## EXERCISE TASKS
(A) Reproduce the part of the La Traviata review that opens with the words containing "Norfolk, VA –" and closes with "we can relate!".
(B) Answer these from the La Traviata review:
(i) Who wrote the Italian libretto for the opera?
(ii) Which singer plays Violetta?
(iii) What does Alfredo raise his glass to at the party?
(C) Resume the La Traviata review from its last sentence, writing a few more paragraphs in the same voice.

## SELECTION

* BEGIN *

In Sickness and In Health -Virginia Opera Celebrates 170 Years of Verdi’s La Traviata

Alfredo embraces a dying Violetta (Choi and Sutton) in VA Opera's "La Traviata". 3/1/2023. Photo credit: Dave Pearson

Norfolk, VA – It has been 170 years since Giuseppe Verdi‘s “La Traviata” was introduced to the world in Venice. It is based on “La Dame aux Camélias”, a play by Alexandre Dumas (“The Count of Monte Cristo”) which was adapted to opera in the form of an Italian libretto written by Francesco Maria Piave. I had the opportunity to catch Virginia Opera’s presentation of this renowned work at their student night and was blown away. Iit never ceases to amaze me how the art of the past can be so relevant today. There is a reason pieces like this stand the test of time, we can relate! 

In a nutshell, it is a story of love, death, despair, and everything in between. In 2023, we call that life. The oepra kicks off at a high class party. Violetta (Brandie Inez Sutton), a courtesan, knows her health is declining as her lifestyle has taken its toll (there was no cure for tuberculosis in the 19th century) is mingling with the upper crust, doing what courtesans do. A young man, Alfredo (Won Whi Choi), has taken a fancy to Violetta and has been asking lots of questions about her. The upper crust is amused by Alfredo’s naivete and asks him to toast the event. He raises his glass to true love, Violetta responds with praise of free love!

* END *

## RECORD EXTRACTS
* BEGIN *

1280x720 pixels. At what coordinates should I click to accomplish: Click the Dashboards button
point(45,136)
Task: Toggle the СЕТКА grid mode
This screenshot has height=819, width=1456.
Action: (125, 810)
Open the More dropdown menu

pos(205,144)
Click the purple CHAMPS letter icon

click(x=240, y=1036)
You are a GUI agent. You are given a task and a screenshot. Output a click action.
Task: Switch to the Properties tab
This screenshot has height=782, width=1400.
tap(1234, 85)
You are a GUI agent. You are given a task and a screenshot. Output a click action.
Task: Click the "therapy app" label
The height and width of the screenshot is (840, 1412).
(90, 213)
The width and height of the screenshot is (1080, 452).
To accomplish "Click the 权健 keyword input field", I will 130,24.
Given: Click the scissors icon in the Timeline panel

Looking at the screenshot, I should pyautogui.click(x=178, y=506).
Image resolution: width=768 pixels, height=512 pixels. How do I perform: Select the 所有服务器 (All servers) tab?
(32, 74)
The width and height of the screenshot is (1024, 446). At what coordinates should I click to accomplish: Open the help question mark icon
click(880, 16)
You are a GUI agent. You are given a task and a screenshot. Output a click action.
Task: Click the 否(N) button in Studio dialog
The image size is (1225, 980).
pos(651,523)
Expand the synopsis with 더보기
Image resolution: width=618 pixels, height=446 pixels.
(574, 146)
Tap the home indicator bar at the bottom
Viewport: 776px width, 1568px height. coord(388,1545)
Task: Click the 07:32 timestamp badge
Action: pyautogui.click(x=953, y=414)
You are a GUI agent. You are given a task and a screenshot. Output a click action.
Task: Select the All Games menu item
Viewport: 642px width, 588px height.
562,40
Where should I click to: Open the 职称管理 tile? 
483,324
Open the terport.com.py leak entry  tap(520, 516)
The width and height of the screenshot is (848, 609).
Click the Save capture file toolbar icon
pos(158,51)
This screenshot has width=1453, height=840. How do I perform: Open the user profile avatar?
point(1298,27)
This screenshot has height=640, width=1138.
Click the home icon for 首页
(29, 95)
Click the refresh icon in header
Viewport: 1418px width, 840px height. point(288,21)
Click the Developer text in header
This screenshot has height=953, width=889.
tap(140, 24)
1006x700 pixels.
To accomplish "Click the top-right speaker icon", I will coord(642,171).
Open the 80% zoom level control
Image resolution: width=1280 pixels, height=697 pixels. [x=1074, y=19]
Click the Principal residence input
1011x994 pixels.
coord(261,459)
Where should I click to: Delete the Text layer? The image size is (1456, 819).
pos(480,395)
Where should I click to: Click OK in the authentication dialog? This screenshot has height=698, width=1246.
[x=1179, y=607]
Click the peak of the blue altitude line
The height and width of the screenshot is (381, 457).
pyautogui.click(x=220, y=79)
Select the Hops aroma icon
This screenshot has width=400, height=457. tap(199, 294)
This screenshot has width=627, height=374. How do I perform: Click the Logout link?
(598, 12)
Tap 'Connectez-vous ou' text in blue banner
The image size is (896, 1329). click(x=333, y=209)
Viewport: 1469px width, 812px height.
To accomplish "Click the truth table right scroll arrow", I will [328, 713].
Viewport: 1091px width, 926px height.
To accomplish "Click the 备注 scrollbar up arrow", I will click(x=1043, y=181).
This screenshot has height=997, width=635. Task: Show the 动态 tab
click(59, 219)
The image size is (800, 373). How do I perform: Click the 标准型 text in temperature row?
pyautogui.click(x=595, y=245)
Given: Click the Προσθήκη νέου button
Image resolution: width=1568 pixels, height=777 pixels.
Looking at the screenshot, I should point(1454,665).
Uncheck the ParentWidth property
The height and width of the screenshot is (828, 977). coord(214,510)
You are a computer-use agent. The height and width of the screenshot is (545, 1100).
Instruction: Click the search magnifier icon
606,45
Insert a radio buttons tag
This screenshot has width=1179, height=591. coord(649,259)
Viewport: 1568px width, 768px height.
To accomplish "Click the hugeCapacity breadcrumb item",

* END *

## EXERCISE RESPONSES
(A)
Norfolk, VA – It has been 170 years since Giuseppe Verdi‘s “La Traviata” was introduced to the world in Venice. It is based on “La Dame aux Camélias”, a play by Alexandre Dumas (“The Count of Monte Cristo”) which was adapted to opera in the form of an Italian libretto written by Francesco Maria Piave. I had the opportunity to catch Virginia Opera’s presentation of this renowned work at their student night and was blown away. Iit never ceases to amaze me how the art of the past can be so relevant today. There is a reason pieces like this stand the test of time, we can relate!

(B)
(i) Francesco Maria Piave
(ii) Brandie Inez Sutton
(iii) True love

(C)
Violetta makes her entrance. VA Opera’s La Traviata in Norfolk, VA. Photo credit: Dave Pearson

When Violetta falls ill, all leave except for Alfredo. He pleads for her love, however, Violetta initially shuns his advances (for fear it will complicate her short life?). She gives him a flower and tells Alfredo to return when it fades. He realizes, “There is still a chance!”. We learn that Violetta is torn, as she does not want to give up her courtesan life, but also feels a need to be loved by one (and Alfredo IS the one). 

I still consider myself new to opera and am learning more every day. Opera is amazing, as the symphony provides the music, the voices are one with the symphony. Sutton and Choi did a wonderful job of not only vocalizing the joy, the pain, the amusement, and the disappointment, but they acted the feelings as well (What do you feel when you look at the images?). This opera also had a powerful choral element accompanying the characters and the orchestra. 

As fate would have it, true love wins over money and the life of a courtesan. Violetta decides to give up what she has to be with Alfredo. Her love is so deep, she starts to sell all she owns to help live a comfortable life with Alfredo. Alfredo feels badly and leaves immediately to find ways to raise money in Paris.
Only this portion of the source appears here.